Until there is a crisis, Congress apparently will rely on Modern Monetary Theory and deficit spending to garner votes and avoid dealing with difficult fiscal policy decisions … and to attempt to defuse a rising tide of economic radicalism and political extremism. MMT and deficit spending will be used by Democrats and Republicans alike as an excuse to fund pet projects … and the resulting pork-barrel trade-offs will be sold to the public as bipartisan compromises at re-election time. MMT/deficit spending will permit politicians to avoid dealing with the potential negative economic consequences of their actions. It will provide them with a proverbial “free lunch.” As discussed in “Will Modern Monetary Theory Work” in the April 15thTLR, and “They’re All Keynsians Now” in the March 27thTLR, although MMT/deficit spending will likely prolong the current expansion, they are akin to overdosing on sugar, the result of which is a temporary sugar high … and a raging headache the next morning. However, if MMT/deficit spending funds programs that reduce inequality, that may also defer but not eliminate a day of inter-class economic and political reckoning. Should inequality get out-of-hand, anger will become too great to mollify and politics, geopolitics and economics are likely to become even more radicalized.

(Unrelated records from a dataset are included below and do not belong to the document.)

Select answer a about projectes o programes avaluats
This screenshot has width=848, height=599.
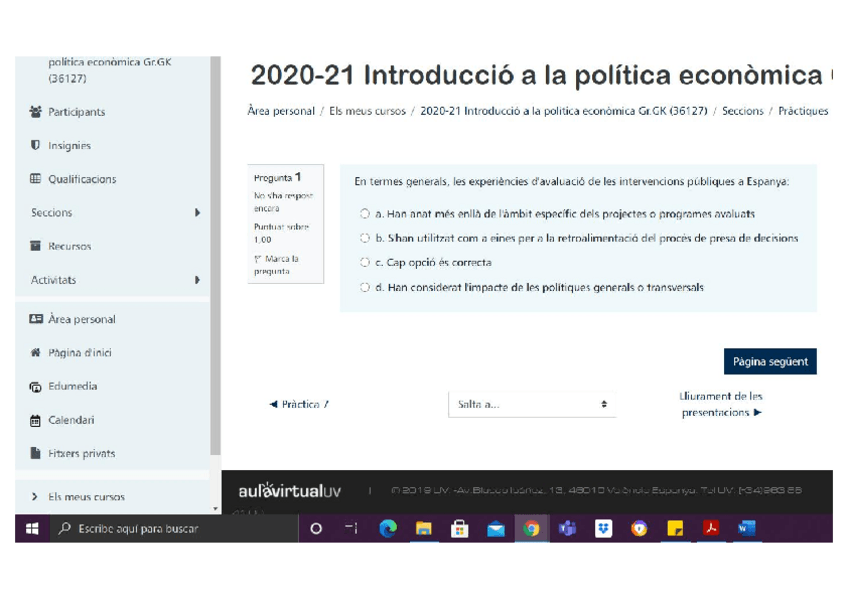(x=364, y=213)
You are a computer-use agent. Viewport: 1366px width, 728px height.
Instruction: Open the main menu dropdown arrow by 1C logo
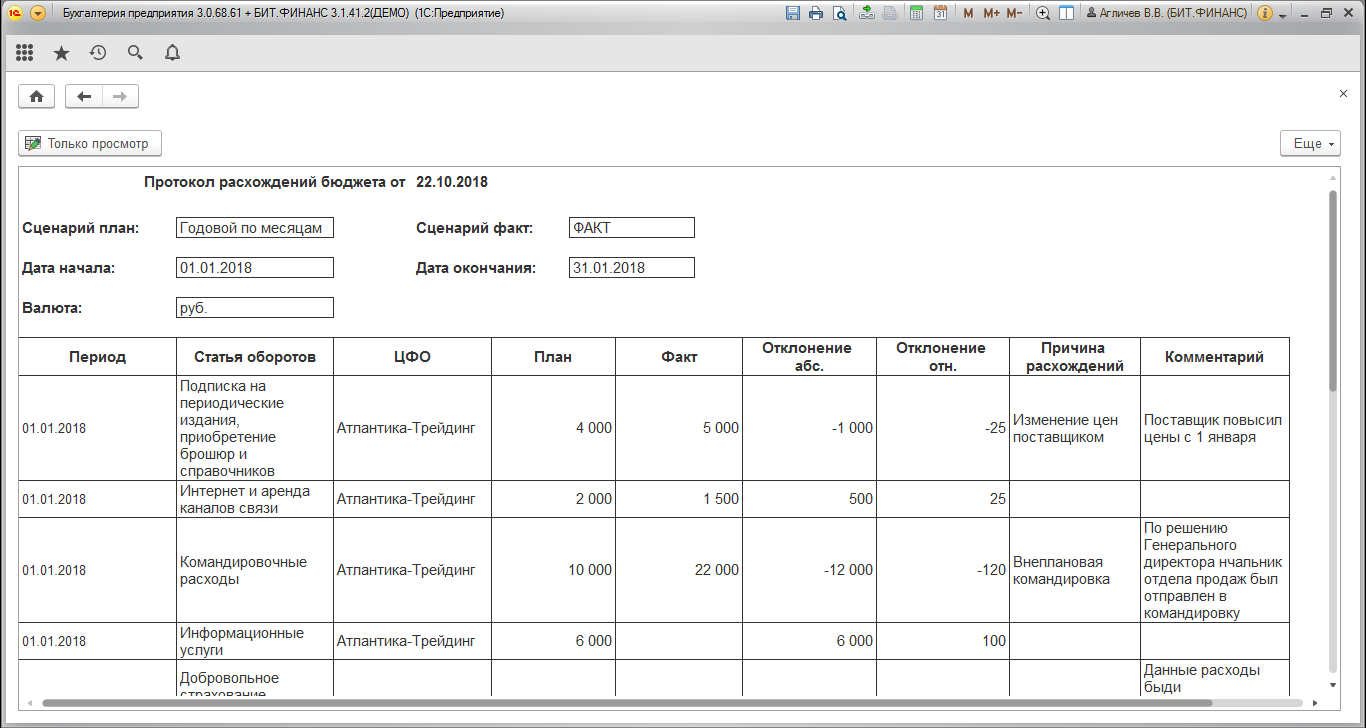pyautogui.click(x=38, y=14)
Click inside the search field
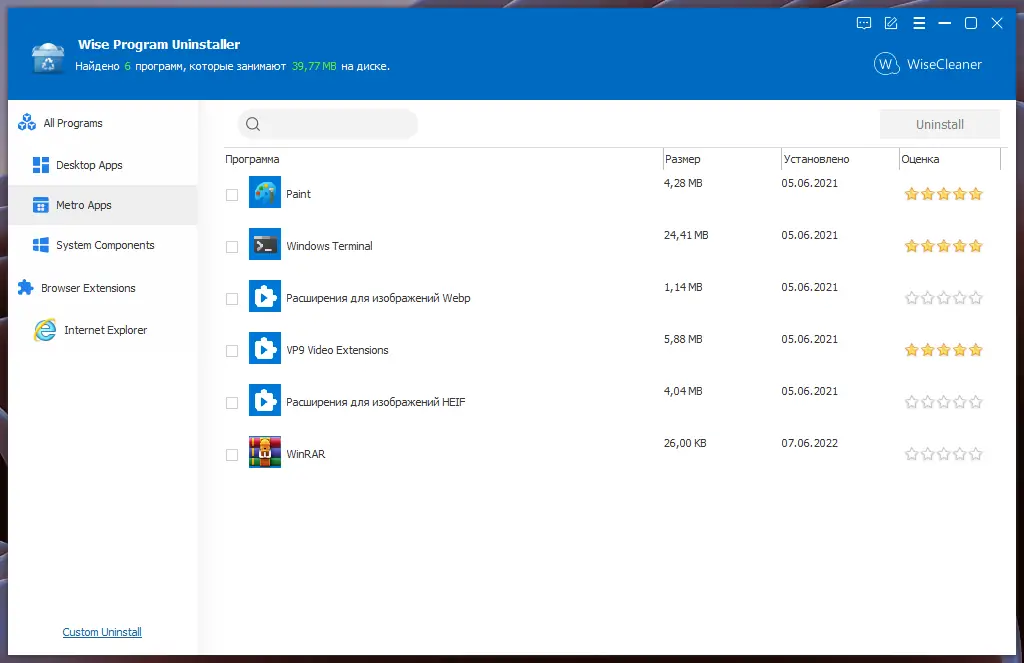 pos(330,124)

Unfortunately, America’s elected officials don’t recognize that their failures policies selfishly focus only on their re-election, but also might lead the country into economic chaos. They believe they are properly responding to modern exigencies, as well as to the resentments of the voting public. We can all only hope they are right. Only time will tell.

Let’s Talk Turkey Democracy

The April 1st TLR, “Let’s Talk Turkey,” addressed Turkey’s gradual slide into dictatorship. It also focused on the dismal state of Turkey’s economy resulting from mismanagement by the government of Recep Tayyip Erdogan. Erdogan’s mismanagement recently led to the election of an anti-Erdogan candidate, Ekrem Imamoglu, as major of Istanbul, Turkey’s largest city. A recount demanded by Erdogan’s Justice and Development Party failed to change the result. However, the Supreme Election Counsel earlier this week directed that a rerun election be held in June. The slide continues.

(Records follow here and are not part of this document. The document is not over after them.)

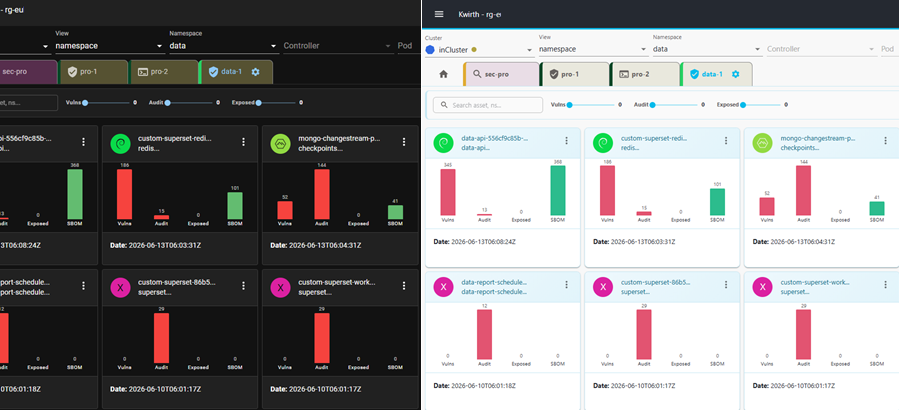Open kebab menu of light custom-superset-work card
Screen dimensions: 899x410
click(x=886, y=284)
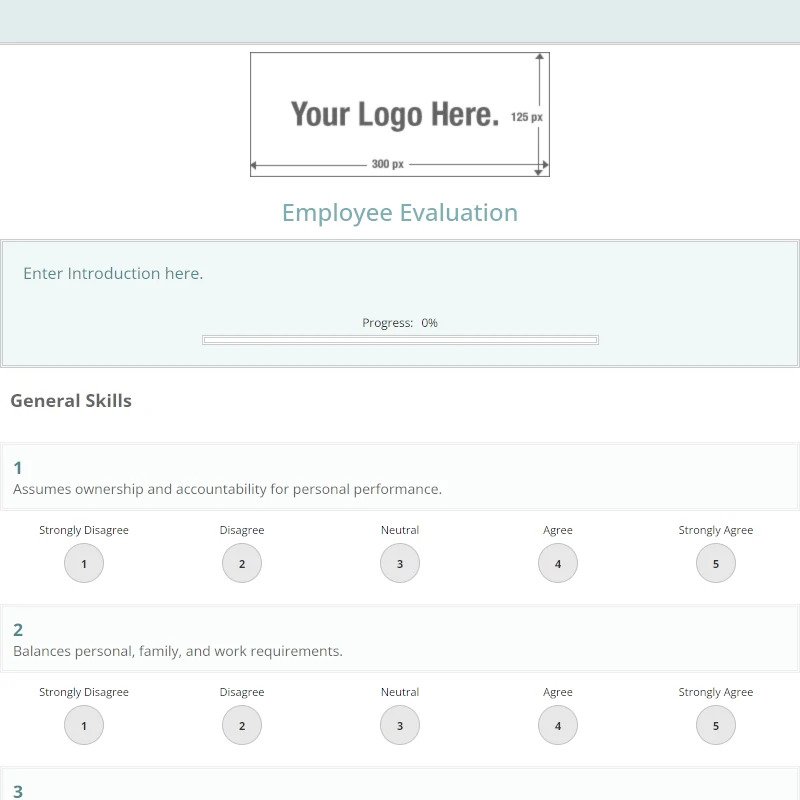Pick Neutral 3 for question 2
The image size is (800, 800).
coord(400,726)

Finally (from a good friend)

I recently picked a new primary care doctor. After two visits and exhaustive lab tests, he said I was doing fairly well for my age (I am 70).

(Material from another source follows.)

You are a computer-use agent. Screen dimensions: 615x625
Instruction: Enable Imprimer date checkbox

A little concerned about that comment, I couldn’t resist asking him, “Do you think I’ll live to be 80?”

He asked, “Do you smoke tobacco, or drink beer, wine or hard liquor?”

“Oh no,” I replied. “I’m not doing drugs, either!”

Then he asked, “Do you eat rib-eye steaks and barbecued ribs?”

I said, “Not much. My former doctor said that all red meat is very unhealthy!”

“Do you spend a lot of time in the sun, like playing golf, boating, sailing, hiking, or bicycling?”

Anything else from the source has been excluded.